憲法施行60年・9条を手放していいのか/平和主義の精神これからも

 憲法が施行されてきょう3日で60年を迎えた。
 「国民主権」「平和主義」「基本的人権の尊重」を3原則とした憲法が、日本の平和と国民を守り続けてきた。
 その憲法が今、揺らぎ始めている。戦後レジーム(体制)からの脱却、日米同盟の強化を目指す安倍晋三首相の登場で改憲の動きが勢いを増している。
 その狙うところは「戦争の放棄」と「戦力不保持」を明記した9条の改正である。憲法改正手続きを定める国民投票法案の成立も、目の前に迫っている。
 9条を手放していいのか。国民一人一人があらためて真剣に考える必要がある。「改憲ありき」の政治を許してはならない。

原点に立ち返れ

 2005年に衆参両院の各憲法調査会が最終報告書をまとめた。自民党も同年、新憲法草案をまとめている。それ以降、改正論議が加速している。
 両院の最終報告書は憲法改正の方向性を示した。特に衆院は「9条1項(戦争の放棄)の堅持」を打ち出す一方で、それと相反する「集団安全保障活動への参加」を盛り込んだ。9条の精神を形骸(けいがい)化させるものである。
 自民党の新憲法草案は、現行憲法の核心部分である9条を改正し「自衛軍を保持する」と明記、9条2項の「交戦権の否認」を削除した。
 草案の意図するところは「戦争のできる国」にほかならない。安倍首相も自民党総裁として、その方針に沿って憲法改正に意気込んでいる。
 安倍首相は昨年10月、英紙のインタビューで「(総裁としての2期6年の)任期中に憲法改正を目指したい」と表明。9条については「時代にそぐわない典型的条文。日本を守る観点と国際貢献を行う上でも改正すべきだ」と述べている。
 果たしてそうだろうか。戦後曲がりなりにも、日本が平和であり続けたのは憲法の存在が大きい。時々の為政者に歯止めをかける9条がなければ、今の日本の平和と繁栄はあっただろうか。国際紛争が絶えない時代だからこそ、憲法の輝きは増しているのである。
 首相の言う「国際貢献」とは何か。米軍と自衛隊が軍事行動を共にすることだとすれば、短絡した考えである。
 憲法が禁じ、政府の憲法解釈でも禁じられている「集団的自衛権」の行使を、有識者会議を通して解釈改憲することも首相はもくろんでいるが、それが真の国際貢献とは思えない。
 平和憲法を持つ国としての国際貢献を考えるべきだ。
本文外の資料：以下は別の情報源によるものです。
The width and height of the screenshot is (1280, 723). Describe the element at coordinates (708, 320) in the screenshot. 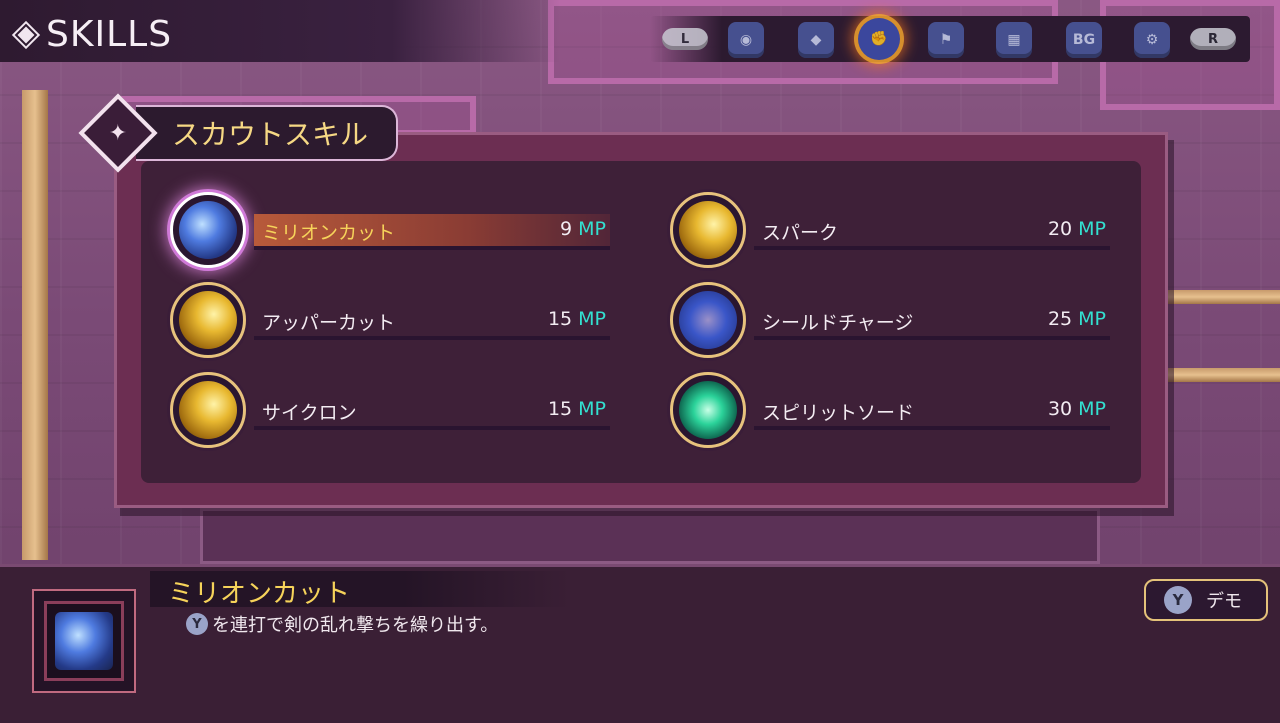

I see `shield-charge-icon` at that location.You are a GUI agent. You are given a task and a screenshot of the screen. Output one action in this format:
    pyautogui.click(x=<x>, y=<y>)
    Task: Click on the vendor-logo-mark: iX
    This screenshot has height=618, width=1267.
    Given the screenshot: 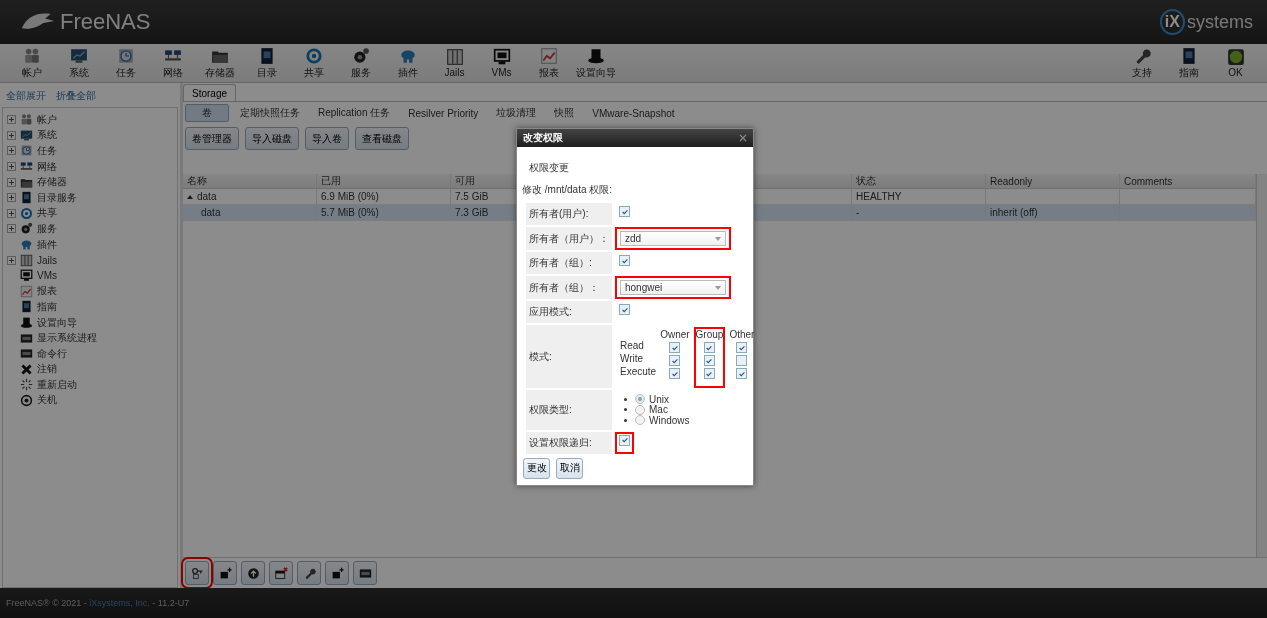 What is the action you would take?
    pyautogui.click(x=1172, y=22)
    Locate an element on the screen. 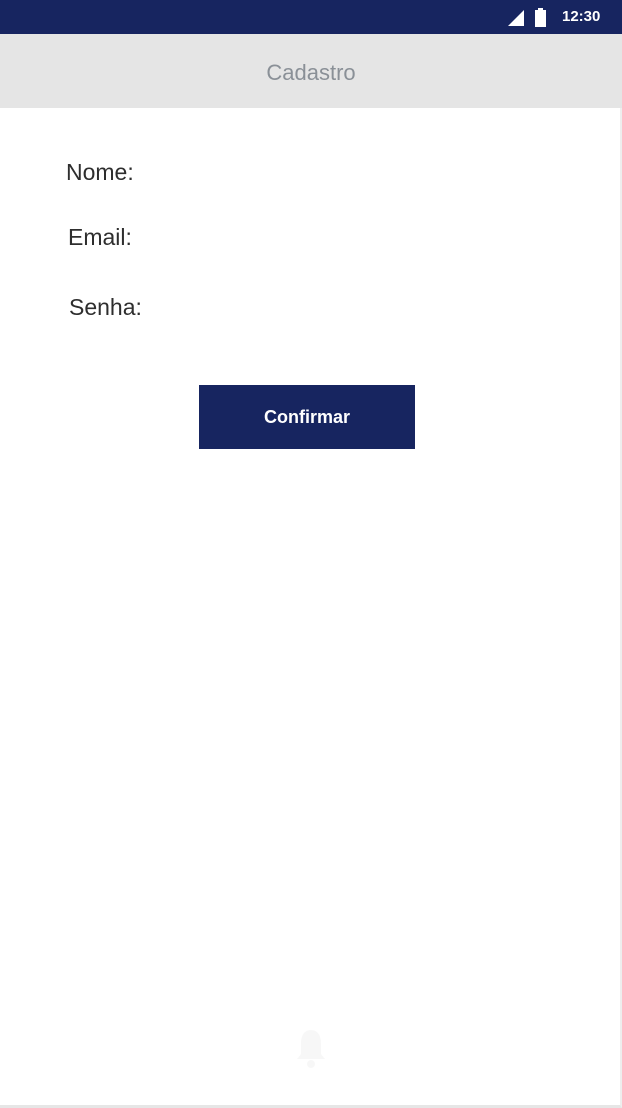  signal-icon is located at coordinates (516, 18).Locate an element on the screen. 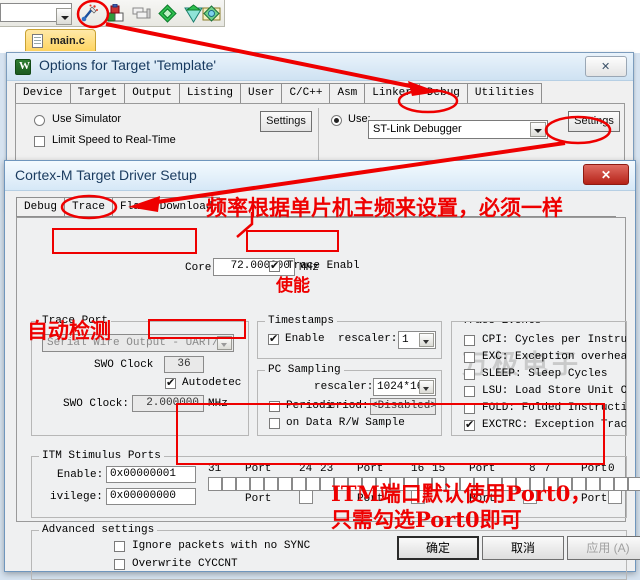 This screenshot has height=580, width=640. batch-build-icon is located at coordinates (142, 14). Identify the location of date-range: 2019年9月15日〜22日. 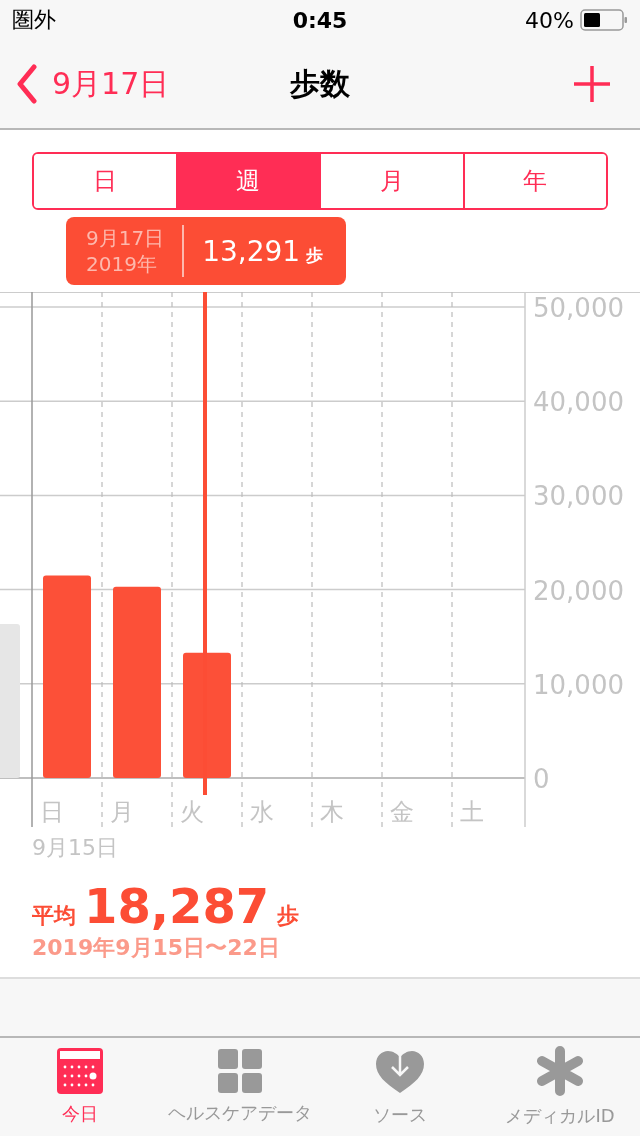
(156, 948).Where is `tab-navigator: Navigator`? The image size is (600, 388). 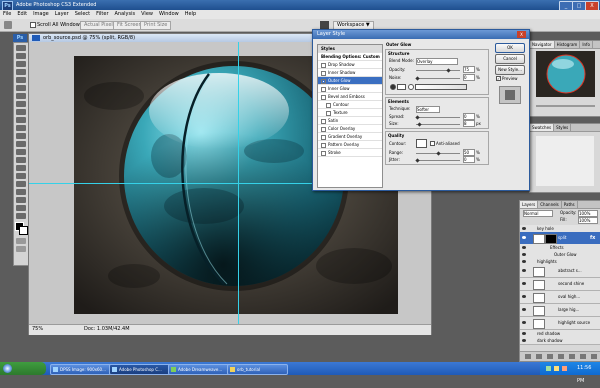
tab-navigator: Navigator is located at coordinates (542, 44).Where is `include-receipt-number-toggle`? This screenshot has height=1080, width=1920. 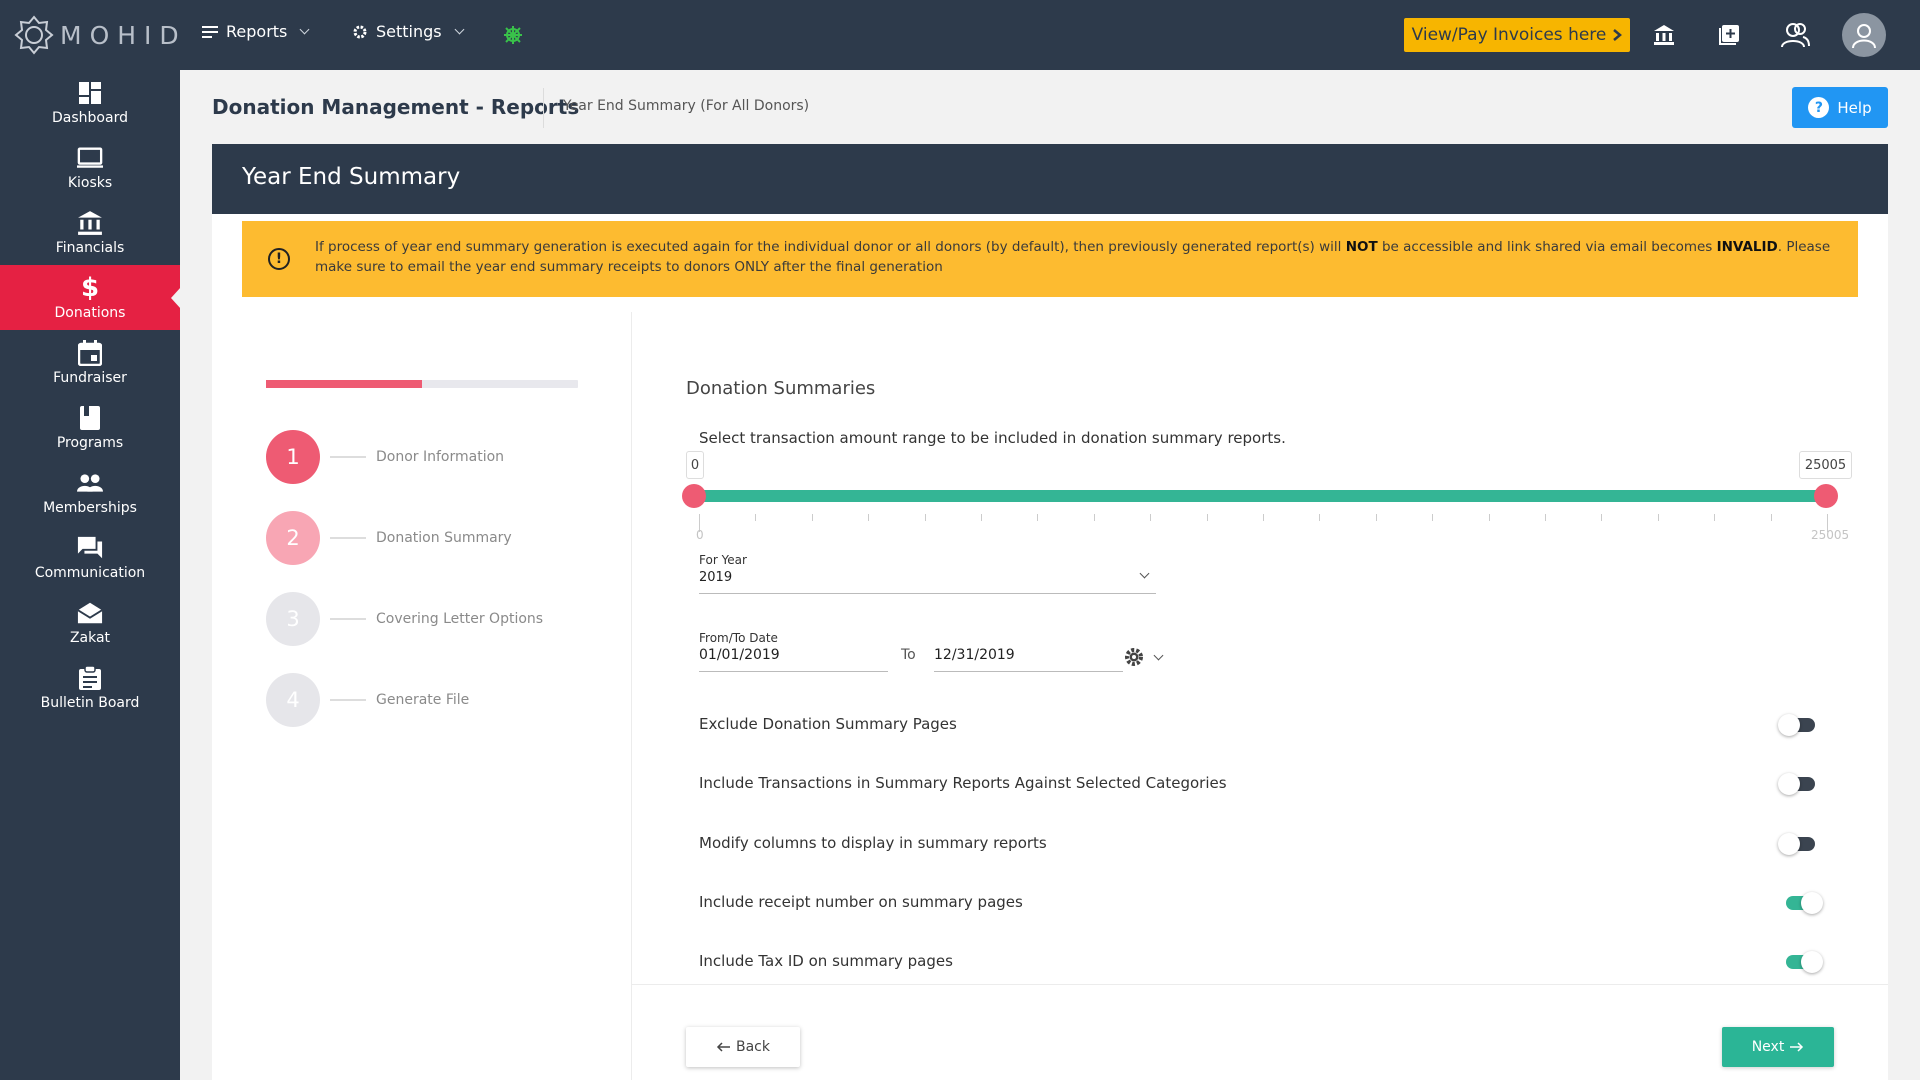 include-receipt-number-toggle is located at coordinates (1804, 903).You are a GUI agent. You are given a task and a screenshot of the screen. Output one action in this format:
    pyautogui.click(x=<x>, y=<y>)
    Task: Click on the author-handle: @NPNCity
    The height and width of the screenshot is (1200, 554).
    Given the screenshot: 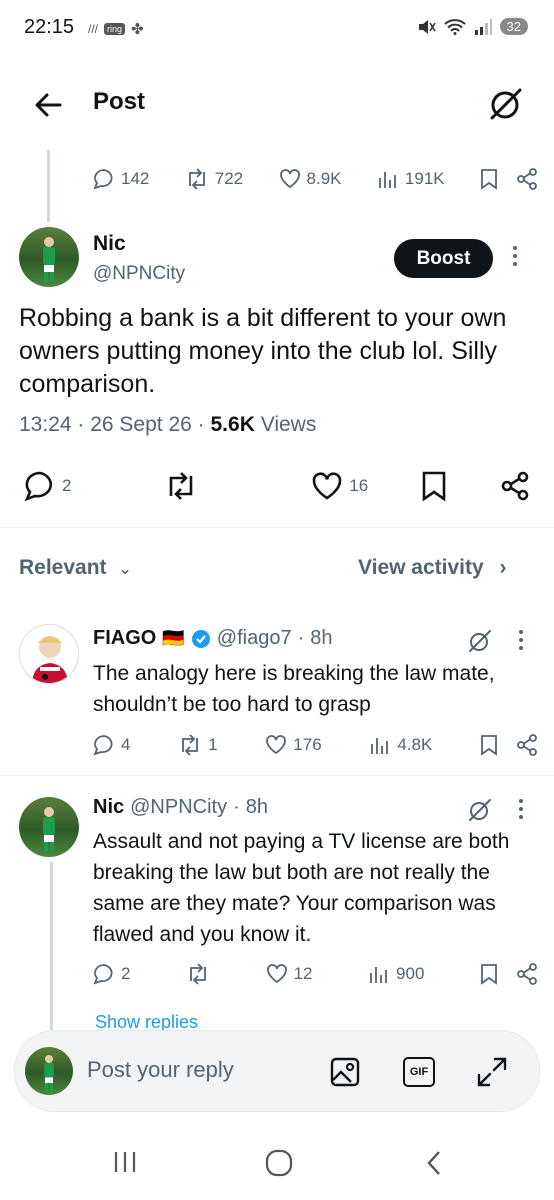 What is the action you would take?
    pyautogui.click(x=139, y=274)
    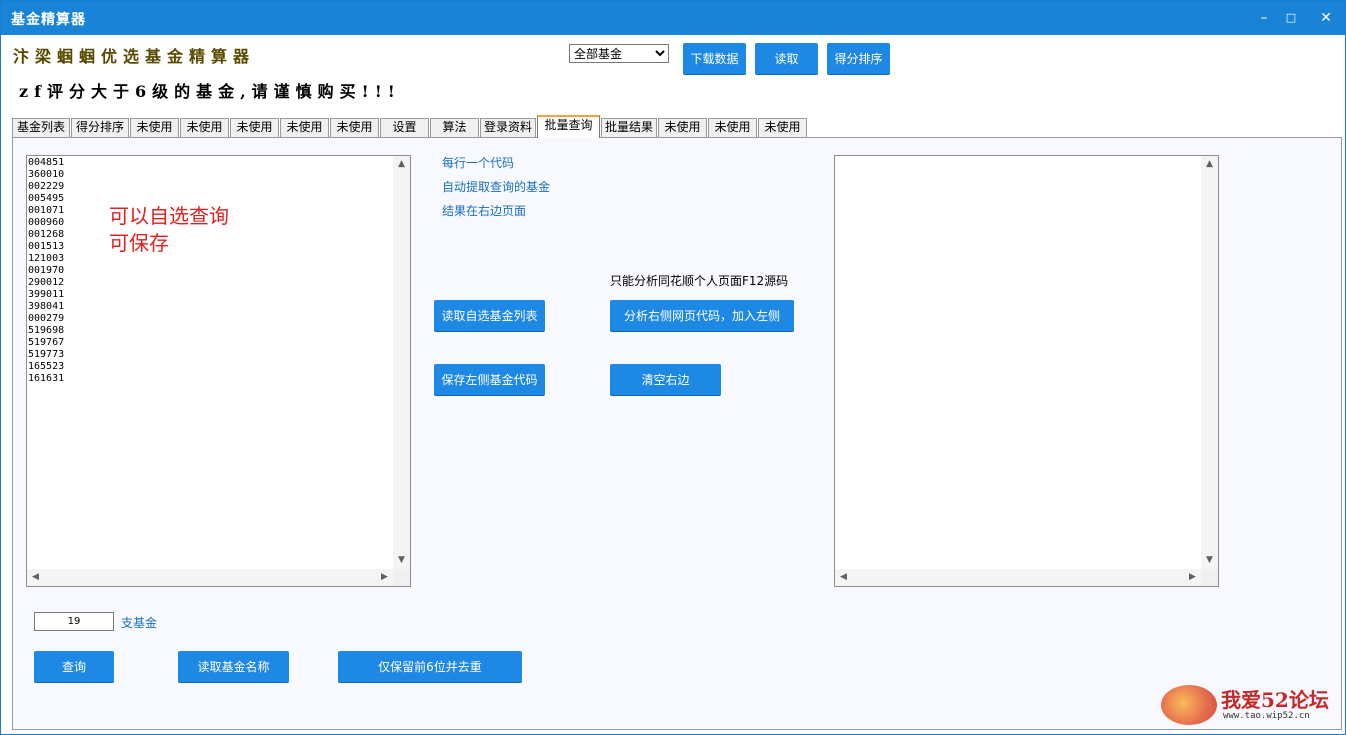 The width and height of the screenshot is (1346, 735). Describe the element at coordinates (134, 56) in the screenshot. I see `app-title: 汴梁蝈蝈优选基金精算器` at that location.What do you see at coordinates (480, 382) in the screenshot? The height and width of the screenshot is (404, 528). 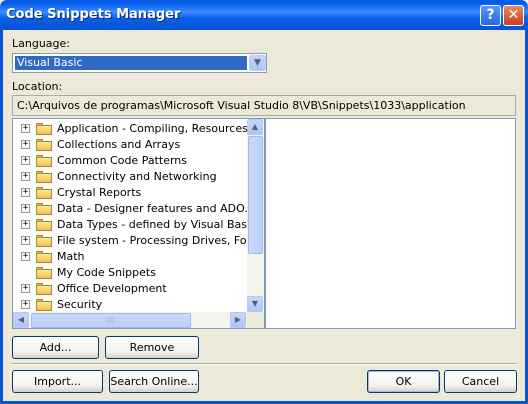 I see `cancel-button: Cancel` at bounding box center [480, 382].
日本に求められた国際貢献は、外交面で役割を果たすことである。
 国際紛争を解決する手段としては、永久に武力行使を放棄するとの原点に立ち返るべきだ。

国民意識と隔たり

 共同通信が4月に実施した全国電話世論調査では、戦争放棄と戦力不保持を規定した9条については44・5%が「改正する必要があるとは思わない」と回答し、「改正する必要がある」の26・0%を18・5ポイント上回った。
 集団的自衛権行使の政府解釈は「今のままでよい」が54・6%と、「解釈を変更して行使できるようにすべきだ」18・3%、「憲法を改正して行使できるようにすべきだ」18・7%を合わせた37・0%を17・6ポイント上回っている。
 安倍首相の意に反して、国民の多くは9条改正を望んでいないのである。かえって9条を守るべきだとする声の方が多いのである。
 この事実に安倍首相をはじめ、政治家は目を向けるべきである。
 国民意識とは大きな隔たりがある中で、憲法改正を急ぐべきではない。衆院で国民投票法案を与党が強行採決で可決したような愚を繰り返してはならない。
 沖縄戦では住民を含む多くの貴い命が失われた。沖縄は戦後も27年間にわたり米施政権下に置かれ、人権を踏みにじられた歴史がある。
 それだけに、県民には平和主義、基本的人権の尊重を柱とする憲法に特別の思いがある。だが、その思いは沖縄だけのものではないはずである。
 第2次世界大戦の反省から制定された世界に誇れる平和憲法を引き続き堅持し、後世に引き継ぐ必要がある。
 戦争の教訓から生まれた憲法の持つ意味をいま一度かみしめたい。